Six former legislators were honoured on Monday at the official Territory Day celebration, during which speakers also explored the legacy of colonialism in Virgin Islands history.
The only living honouree was Eileene Parsons, one of the first two women elected to the legislature and the chairperson of the Territory Day Planning Committee, who read her own citation. Late legislators John Brudenell-Bruce, Omar Hodge, Reeial George, Arnando Scatliffe and Ethlyn Smith were the other five honoured.
Premier Andrew Fahie, in his remarks before a crowd of about 100 people on the Central Administration Building lawn, said that he was lucky enough to have been mentored by some of the honourees.
“We stand on the shoulders of giants,” he said, adding, “Their legacy remains alive.”
The holiday commemorates the day in 1956 when the Leeward Islands Federation was dissolved and the VI became a separate entity. Colony Day, as it was dubbed, became Territory Day in 1978.

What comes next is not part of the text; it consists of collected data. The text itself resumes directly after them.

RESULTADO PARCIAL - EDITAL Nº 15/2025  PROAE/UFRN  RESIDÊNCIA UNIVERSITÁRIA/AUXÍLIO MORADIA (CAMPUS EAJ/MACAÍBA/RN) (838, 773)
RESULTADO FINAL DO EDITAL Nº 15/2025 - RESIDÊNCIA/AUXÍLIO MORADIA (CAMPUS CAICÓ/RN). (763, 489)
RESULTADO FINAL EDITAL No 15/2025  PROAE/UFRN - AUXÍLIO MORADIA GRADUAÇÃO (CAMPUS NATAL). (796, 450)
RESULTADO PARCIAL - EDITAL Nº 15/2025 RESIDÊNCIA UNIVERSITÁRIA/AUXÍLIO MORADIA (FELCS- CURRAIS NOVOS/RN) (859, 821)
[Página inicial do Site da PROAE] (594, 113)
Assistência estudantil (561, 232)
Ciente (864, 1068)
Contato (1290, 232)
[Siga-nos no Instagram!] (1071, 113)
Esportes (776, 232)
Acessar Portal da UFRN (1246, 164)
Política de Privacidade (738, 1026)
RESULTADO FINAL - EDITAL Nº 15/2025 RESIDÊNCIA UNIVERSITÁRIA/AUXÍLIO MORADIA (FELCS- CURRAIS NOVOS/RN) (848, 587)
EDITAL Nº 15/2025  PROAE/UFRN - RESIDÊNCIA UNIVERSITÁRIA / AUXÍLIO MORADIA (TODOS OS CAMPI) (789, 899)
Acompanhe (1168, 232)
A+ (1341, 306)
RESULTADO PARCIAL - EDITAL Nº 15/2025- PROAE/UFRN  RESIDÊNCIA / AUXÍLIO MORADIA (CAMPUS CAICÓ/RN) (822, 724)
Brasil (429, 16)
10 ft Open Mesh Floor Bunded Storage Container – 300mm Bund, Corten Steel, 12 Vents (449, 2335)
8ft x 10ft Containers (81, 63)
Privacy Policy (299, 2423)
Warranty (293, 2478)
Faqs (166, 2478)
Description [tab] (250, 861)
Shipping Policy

Mr. Fahie did not shy away from the problematic aspects of colonialism, especially in an era when the VI, amid numerous challenges both political and natural, struggles to define its relationship to its parent country.
“Our British Virgin Islands and our indigenous people were abandoned because the so-called ‘business class’ believed this place could and would be nothing more than a bird sanctuary,” Mr. Fahie said. “Plus, they saw no profit to be made.”
He explained how Virgin Islanders used ingenuity to eke out a living farming, fishing and boatbuilding, which in turn gradually led to tourism and financial services.
“The descendants of those who threw us away, many of whom landed with the last shower of rain, feel that they alone know what is good for us and what is good for these islands, and all of a sudden we … cannot be trusted to get it done,” the premier added.
Speeches were interspersed with colourful performances by saxophonist Jeremy Vanterpool and the BVI Heritage Dancers, which Ms. Parsons founded. Recent Gen Y Factor winner Dwight Hutchinson performed the territorial song.
“Everything that we have today that is good and that provides our sustenance, we had to fight the empire for,” Mr. Fahie added. “Nothing was given to us. ”
Dr. Angel Smith, director of recovery at H. Lavity Stoutt Community College, delivered the keynote address.
He continued Mr. Fahie’s theme, using examples from history and telling the story of Theodolph Faulkner, who led the 1949 march that eventually led to the restoration of the Legislative Council.
Dr. Smith suggested that it was Mr. Faulkner’s patience that allowed him to succeed, just as it was the patience of former slaves that allowed them to endure hardship and gain freedom.
He also recalled a letter he had examined from a former slave from Tortola who ran away to St. Thomas and wrote back, demanding her freedom in exchange for returning.
“The Virgin Islander can endure a lot,” he said. “He is not quick to make noise: [However,] when all else fails, the Virgin Islander recognises that it is up to him to make a difference.”